An exact copy of the data is required. No picture may appear in it.
[Supplied material Boundary: Start]
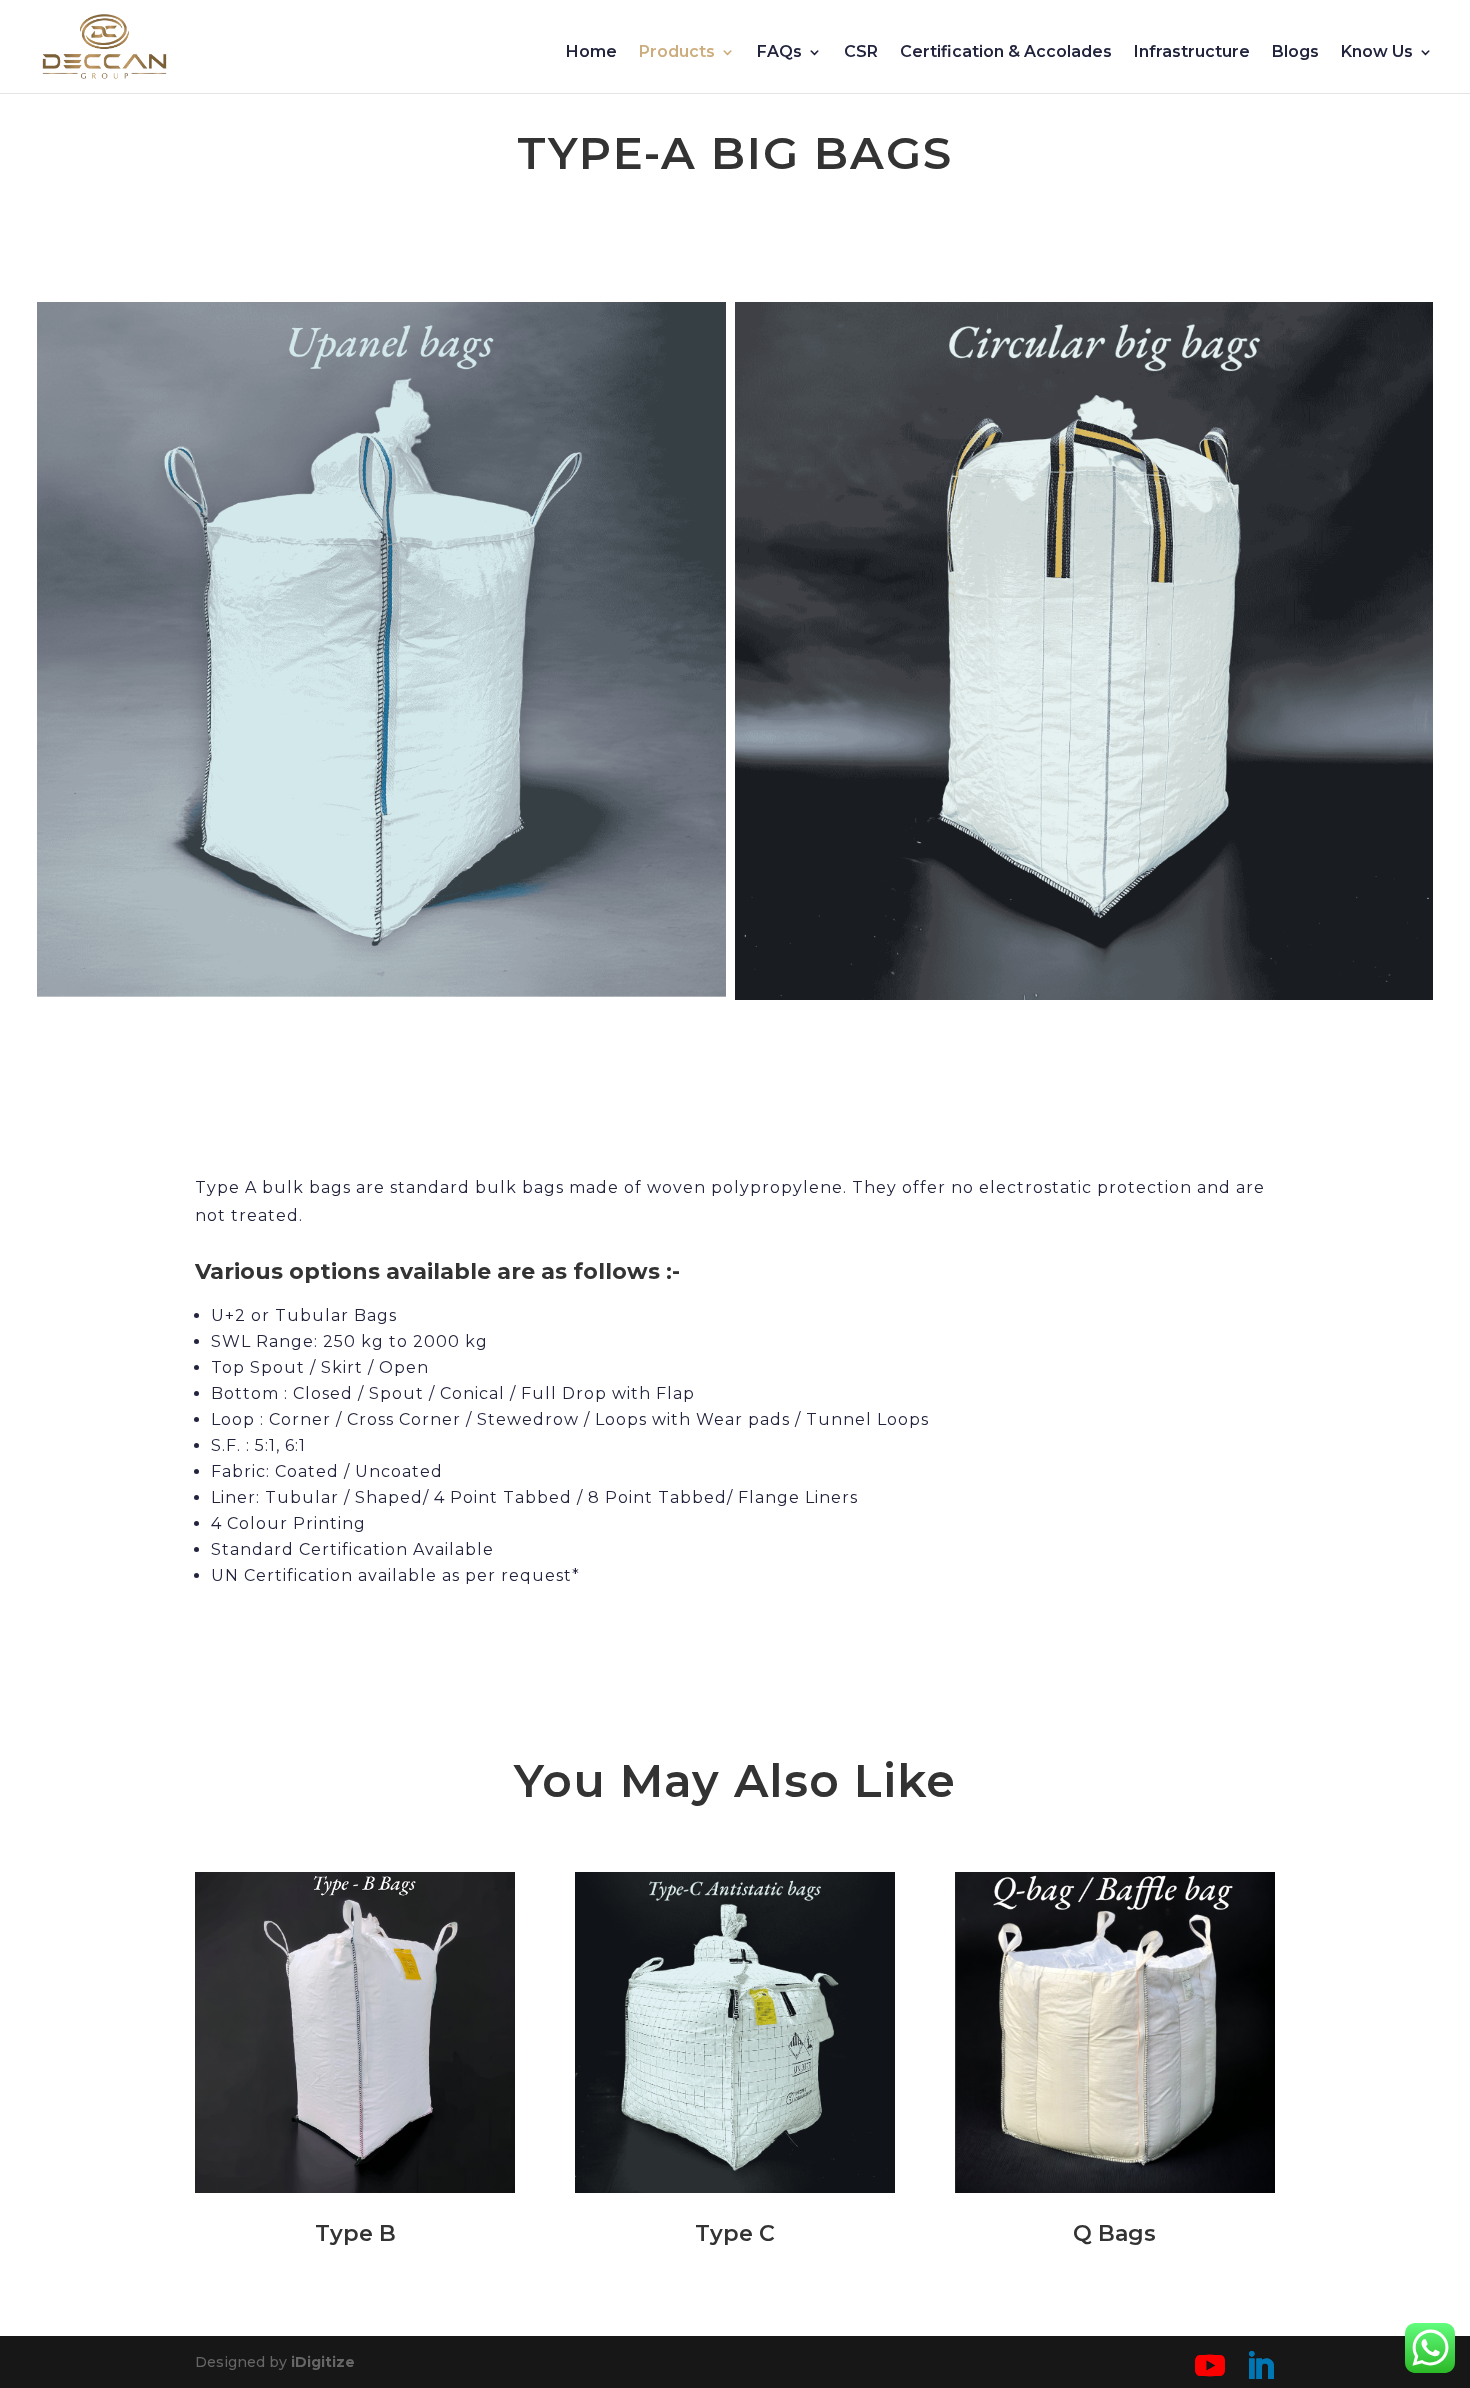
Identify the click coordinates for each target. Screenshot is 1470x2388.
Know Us (1377, 53)
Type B (355, 2233)
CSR (861, 53)
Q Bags (1114, 2233)
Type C (735, 2233)
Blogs (1295, 53)
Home (591, 53)
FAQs (779, 53)
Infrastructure (1192, 53)
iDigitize (323, 2362)
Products (677, 53)
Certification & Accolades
[Supplied material Boundary: End]
# Solution for this problem:
Identify the click coordinates for each target. Screenshot is 1470x2388.
Know Us (1377, 53)
Type B (355, 2233)
CSR (861, 53)
Q Bags (1114, 2233)
Type C (735, 2233)
Blogs (1295, 53)
Home (591, 53)
FAQs (779, 53)
Infrastructure (1192, 53)
iDigitize (323, 2362)
Products (677, 53)
Certification & Accolades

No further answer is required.